From c59da7ac29f041954c0864bc7bbb2c66ee18eba5 Mon Sep 17 00:00:00 2001
From: =?UTF-8?q?J=C3=B6rg=20Thalheim?= <joerg@thalheim.io>
Date: Fri, 3 Nov 2023 14:31:26 +0100
Subject: [PATCH] reformat with gofumpt

---
 pkgs/sops-import-keys-hook/hook_test.go |  1 -
 pkgs/sops-install-secrets/darwin.go     |  4 +-
 pkgs/sops-install-secrets/linux.go      | 18 ++++----
 pkgs/sops-install-secrets/main.go       | 55 ++++++++++++-------------
 pkgs/sops-install-secrets/main_test.go  |  9 ++--
 pkgs/sops-pgp-hook/hook_test.go         |  1 -
 6 files changed, 42 insertions(+), 46 deletions(-)
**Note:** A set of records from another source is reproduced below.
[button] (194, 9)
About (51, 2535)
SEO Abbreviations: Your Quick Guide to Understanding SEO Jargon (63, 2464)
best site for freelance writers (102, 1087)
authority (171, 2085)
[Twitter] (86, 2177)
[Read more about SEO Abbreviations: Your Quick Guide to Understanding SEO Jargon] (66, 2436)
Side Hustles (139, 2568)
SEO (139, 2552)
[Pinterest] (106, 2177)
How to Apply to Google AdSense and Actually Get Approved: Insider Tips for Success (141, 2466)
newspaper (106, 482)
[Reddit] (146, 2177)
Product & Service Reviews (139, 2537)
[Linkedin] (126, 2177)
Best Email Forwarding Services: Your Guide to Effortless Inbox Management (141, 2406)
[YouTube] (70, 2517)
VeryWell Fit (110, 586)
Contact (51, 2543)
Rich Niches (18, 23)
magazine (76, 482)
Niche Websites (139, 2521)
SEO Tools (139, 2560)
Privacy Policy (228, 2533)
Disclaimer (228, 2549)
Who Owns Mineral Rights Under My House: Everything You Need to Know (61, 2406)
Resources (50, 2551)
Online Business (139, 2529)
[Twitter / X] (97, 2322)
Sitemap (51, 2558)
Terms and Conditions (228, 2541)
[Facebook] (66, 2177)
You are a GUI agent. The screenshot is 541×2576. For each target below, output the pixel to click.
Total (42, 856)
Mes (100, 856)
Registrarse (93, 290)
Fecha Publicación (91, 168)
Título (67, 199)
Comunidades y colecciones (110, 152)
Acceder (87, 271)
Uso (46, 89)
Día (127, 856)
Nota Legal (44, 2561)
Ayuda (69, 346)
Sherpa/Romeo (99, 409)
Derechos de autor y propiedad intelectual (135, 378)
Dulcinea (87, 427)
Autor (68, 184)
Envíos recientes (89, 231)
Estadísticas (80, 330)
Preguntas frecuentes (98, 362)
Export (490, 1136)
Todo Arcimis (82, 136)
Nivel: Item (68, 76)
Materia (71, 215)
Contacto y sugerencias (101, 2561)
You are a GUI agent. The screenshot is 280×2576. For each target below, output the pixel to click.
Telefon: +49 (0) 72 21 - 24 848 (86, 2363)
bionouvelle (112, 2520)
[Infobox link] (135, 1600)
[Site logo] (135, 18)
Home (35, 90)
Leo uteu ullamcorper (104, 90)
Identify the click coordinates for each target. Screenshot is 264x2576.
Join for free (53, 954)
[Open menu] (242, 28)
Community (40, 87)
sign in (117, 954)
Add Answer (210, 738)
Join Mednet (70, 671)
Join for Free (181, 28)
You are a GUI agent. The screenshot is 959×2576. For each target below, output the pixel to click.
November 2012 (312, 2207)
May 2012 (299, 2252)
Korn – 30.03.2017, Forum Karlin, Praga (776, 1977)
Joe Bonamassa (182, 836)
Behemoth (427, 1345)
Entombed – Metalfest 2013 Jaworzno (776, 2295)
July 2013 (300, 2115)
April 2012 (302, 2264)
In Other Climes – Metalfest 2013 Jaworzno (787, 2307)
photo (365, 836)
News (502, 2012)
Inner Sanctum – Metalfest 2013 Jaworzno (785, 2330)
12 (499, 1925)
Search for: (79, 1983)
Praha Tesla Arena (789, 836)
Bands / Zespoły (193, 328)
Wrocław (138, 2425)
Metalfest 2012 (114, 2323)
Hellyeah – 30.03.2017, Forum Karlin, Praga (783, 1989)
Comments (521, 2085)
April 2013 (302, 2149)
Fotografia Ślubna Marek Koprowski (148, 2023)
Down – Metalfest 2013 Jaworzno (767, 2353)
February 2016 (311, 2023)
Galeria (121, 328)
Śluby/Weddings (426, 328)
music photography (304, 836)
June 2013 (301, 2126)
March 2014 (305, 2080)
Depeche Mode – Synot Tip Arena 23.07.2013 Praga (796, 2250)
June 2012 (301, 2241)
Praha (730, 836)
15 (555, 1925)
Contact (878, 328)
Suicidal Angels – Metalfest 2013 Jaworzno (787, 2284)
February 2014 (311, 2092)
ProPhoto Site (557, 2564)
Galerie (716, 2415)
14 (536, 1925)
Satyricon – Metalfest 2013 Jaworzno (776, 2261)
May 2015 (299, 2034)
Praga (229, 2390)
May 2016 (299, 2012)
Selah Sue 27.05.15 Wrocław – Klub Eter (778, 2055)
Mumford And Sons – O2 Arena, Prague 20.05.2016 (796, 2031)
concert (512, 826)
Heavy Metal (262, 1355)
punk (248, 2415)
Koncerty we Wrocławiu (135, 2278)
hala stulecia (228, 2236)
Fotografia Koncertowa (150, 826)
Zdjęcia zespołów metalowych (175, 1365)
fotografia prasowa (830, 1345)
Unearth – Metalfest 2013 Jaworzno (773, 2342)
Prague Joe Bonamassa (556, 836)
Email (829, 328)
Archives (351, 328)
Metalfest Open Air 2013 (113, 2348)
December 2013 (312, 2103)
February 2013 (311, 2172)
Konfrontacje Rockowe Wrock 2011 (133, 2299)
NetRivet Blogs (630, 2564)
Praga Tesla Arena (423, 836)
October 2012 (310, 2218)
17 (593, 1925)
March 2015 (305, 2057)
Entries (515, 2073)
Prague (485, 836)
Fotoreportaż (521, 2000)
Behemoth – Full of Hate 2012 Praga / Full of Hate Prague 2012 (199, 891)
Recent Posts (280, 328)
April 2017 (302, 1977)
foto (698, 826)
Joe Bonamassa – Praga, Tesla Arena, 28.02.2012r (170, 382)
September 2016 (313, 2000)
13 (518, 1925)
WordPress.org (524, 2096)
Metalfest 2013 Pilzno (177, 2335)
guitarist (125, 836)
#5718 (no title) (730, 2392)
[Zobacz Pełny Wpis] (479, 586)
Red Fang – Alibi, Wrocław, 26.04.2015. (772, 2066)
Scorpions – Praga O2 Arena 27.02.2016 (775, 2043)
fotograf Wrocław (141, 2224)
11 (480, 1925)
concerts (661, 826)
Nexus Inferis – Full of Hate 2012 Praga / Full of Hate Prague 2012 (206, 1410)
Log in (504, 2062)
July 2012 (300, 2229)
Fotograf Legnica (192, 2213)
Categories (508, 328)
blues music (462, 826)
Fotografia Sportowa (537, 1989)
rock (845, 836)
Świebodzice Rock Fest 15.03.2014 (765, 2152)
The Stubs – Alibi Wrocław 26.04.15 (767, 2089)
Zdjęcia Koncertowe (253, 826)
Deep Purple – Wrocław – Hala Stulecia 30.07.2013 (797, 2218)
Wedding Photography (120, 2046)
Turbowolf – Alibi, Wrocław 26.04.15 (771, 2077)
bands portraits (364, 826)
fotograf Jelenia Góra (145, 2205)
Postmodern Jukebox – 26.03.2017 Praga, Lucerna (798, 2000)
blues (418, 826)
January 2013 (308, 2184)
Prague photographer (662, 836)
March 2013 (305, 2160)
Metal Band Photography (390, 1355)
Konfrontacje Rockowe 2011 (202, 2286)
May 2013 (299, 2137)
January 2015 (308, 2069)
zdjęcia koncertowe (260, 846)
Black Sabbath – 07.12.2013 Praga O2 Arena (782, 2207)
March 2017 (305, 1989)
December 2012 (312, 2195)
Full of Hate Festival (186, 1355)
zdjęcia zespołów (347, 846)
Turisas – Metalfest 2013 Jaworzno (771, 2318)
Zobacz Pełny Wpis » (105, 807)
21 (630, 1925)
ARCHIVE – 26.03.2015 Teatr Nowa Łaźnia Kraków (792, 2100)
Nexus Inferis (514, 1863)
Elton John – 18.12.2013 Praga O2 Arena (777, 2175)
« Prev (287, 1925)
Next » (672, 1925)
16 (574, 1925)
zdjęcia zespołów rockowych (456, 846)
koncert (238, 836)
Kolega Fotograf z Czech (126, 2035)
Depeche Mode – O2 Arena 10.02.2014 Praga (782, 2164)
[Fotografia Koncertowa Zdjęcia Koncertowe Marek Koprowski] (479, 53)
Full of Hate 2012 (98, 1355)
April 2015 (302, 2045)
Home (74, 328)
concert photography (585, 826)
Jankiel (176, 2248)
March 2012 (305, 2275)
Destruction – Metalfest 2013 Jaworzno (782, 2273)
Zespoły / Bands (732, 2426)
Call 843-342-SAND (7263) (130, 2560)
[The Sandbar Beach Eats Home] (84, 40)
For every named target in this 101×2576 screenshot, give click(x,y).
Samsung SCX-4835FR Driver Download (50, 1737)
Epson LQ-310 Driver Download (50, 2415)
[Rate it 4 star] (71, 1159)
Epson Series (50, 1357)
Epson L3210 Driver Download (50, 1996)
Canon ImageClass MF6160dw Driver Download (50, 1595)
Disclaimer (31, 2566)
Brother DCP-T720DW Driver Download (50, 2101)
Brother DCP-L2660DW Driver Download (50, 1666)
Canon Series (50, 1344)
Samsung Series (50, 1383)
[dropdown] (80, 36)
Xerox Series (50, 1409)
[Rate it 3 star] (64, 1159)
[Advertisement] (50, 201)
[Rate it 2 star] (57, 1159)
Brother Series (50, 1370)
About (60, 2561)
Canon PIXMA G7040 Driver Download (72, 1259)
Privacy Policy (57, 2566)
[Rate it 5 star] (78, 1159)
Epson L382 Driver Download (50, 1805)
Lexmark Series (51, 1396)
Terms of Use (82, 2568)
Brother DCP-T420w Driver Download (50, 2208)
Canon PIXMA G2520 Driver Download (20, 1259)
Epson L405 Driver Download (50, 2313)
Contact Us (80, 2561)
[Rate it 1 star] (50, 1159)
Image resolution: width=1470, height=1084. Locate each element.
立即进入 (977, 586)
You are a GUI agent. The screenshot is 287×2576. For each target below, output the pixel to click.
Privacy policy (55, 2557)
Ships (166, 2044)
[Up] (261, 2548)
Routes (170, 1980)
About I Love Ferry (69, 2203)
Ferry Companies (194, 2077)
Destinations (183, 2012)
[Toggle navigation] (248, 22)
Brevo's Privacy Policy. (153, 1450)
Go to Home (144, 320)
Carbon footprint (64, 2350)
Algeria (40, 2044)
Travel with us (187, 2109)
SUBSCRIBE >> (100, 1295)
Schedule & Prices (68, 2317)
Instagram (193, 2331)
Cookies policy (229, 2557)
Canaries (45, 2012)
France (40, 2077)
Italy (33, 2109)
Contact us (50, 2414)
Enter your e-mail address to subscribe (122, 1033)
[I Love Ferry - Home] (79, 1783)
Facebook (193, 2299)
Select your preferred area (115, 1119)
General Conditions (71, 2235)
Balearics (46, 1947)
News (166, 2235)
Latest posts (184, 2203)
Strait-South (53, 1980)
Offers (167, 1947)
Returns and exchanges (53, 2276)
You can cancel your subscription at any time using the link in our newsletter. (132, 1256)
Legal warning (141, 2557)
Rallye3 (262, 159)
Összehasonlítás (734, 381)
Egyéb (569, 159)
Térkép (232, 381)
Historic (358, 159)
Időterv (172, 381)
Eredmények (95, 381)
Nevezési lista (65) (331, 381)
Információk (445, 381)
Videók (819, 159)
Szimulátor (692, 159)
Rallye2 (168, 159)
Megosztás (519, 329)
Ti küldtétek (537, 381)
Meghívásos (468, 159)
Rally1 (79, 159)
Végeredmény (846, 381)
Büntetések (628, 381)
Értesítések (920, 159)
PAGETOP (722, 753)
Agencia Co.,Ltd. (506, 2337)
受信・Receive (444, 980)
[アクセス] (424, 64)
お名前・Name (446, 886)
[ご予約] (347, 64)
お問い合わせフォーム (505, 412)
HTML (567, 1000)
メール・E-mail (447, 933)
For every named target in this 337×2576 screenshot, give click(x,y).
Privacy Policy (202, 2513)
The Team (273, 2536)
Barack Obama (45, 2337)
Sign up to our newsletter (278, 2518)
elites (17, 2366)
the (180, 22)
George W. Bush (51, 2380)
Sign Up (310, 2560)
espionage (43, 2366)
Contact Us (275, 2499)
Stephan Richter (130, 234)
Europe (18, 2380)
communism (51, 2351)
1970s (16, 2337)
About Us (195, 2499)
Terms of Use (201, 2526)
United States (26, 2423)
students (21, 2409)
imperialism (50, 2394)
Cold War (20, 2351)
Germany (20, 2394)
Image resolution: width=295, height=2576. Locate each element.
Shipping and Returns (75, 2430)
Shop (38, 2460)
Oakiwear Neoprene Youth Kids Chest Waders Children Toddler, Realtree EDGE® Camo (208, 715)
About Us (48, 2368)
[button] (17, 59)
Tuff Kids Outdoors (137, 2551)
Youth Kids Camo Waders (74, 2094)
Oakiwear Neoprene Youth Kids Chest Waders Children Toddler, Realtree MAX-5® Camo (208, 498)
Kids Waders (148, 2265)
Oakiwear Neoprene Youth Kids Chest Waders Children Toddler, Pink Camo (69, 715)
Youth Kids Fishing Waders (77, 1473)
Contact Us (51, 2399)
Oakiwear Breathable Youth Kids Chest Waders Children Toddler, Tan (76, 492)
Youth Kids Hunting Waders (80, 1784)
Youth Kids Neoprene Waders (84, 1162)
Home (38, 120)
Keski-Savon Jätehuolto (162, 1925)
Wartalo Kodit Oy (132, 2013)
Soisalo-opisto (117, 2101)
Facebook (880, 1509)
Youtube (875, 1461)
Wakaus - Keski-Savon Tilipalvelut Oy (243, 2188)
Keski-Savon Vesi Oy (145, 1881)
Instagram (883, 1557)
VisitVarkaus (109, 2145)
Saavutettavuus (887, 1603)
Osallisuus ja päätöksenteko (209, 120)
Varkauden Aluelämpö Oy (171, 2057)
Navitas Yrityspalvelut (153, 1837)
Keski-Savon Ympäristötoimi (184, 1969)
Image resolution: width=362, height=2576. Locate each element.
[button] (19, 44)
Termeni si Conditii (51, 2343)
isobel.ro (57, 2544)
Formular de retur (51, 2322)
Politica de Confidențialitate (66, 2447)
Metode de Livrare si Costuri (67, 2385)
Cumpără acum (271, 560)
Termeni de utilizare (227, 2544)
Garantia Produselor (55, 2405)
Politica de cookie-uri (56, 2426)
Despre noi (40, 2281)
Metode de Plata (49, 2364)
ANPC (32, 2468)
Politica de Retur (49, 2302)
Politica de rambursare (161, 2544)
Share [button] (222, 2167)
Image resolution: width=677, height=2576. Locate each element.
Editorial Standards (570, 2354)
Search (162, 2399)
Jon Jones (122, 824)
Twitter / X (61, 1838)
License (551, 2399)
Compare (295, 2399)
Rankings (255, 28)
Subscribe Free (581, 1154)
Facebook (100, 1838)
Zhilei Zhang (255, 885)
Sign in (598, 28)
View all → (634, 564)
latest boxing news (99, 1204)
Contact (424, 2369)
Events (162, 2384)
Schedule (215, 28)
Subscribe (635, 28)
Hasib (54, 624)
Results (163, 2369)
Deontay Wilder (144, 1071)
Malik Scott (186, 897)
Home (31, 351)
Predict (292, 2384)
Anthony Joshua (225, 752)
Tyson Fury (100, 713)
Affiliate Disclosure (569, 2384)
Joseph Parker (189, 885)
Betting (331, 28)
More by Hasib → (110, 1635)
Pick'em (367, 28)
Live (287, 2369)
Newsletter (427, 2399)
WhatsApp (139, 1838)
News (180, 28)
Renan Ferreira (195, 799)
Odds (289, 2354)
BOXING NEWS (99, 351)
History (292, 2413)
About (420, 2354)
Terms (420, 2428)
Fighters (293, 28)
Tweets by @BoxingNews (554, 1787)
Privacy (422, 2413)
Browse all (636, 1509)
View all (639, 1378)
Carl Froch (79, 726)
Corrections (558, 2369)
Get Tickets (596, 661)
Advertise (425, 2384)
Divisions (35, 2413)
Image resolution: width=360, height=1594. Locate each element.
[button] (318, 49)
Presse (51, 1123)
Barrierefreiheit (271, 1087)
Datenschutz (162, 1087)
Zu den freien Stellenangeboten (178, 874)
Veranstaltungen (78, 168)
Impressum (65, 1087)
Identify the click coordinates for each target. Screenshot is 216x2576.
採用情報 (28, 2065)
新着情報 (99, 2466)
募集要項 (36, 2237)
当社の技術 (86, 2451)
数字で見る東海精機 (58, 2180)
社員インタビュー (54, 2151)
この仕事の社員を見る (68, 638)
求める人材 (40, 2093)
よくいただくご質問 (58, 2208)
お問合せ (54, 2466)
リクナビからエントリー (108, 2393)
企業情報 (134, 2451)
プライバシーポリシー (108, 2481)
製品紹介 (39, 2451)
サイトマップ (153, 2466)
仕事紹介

diff --git a/pkgs/sops-import-keys-hook/hook_test.go b/pkgs/sops-import-keys-hook/hook_test.go
index 90c2f0c..fbfc7bf 100644
--- a/pkgs/sops-import-keys-hook/hook_test.go
+++ b/pkgs/sops-import-keys-hook/hook_test.go
@@ -71,5 +71,4 @@ func TestShellHook(t *testing.T) {
 	if !strings.Contains(stderr, expectedStderr) {
 		t.Fatalf("'%v' not in '%v'", expectedStderr, stdout)
 	}
-
 }
diff --git a/pkgs/sops-install-secrets/darwin.go b/pkgs/sops-install-secrets/darwin.go
index 523b2e8..7023eb7 100644
--- a/pkgs/sops-install-secrets/darwin.go
+++ b/pkgs/sops-install-secrets/darwin.go
@@ -54,7 +54,7 @@ func SecureSymlinkChown(symlinkToCheck string, expectedTarget string, owner, gro
 // newfs_hfs $mydev
 // mount -t hfs $mydev /tmp/mymount
 func MountSecretFs(mountpoint string, keysGid int, _useTmpfs bool, userMode bool) error {
-	if err := os.MkdirAll(mountpoint, 0751); err != nil {
+	if err := os.MkdirAll(mountpoint, 0o751); err != nil {
 		return fmt.Errorf("Cannot create directory '%s': %w", mountpoint, err)
 	}
 	if _, err := os.Stat(mountpoint + "/sops-nix-secretfs"); !errors.Is(err, os.ErrNotExist) {
@@ -90,7 +90,7 @@ func MountSecretFs(mountpoint string, keysGid int, _useTmpfs bool, userMode bool
 	// There is no documented way to check for memfs mountpoint. Thus we place a file.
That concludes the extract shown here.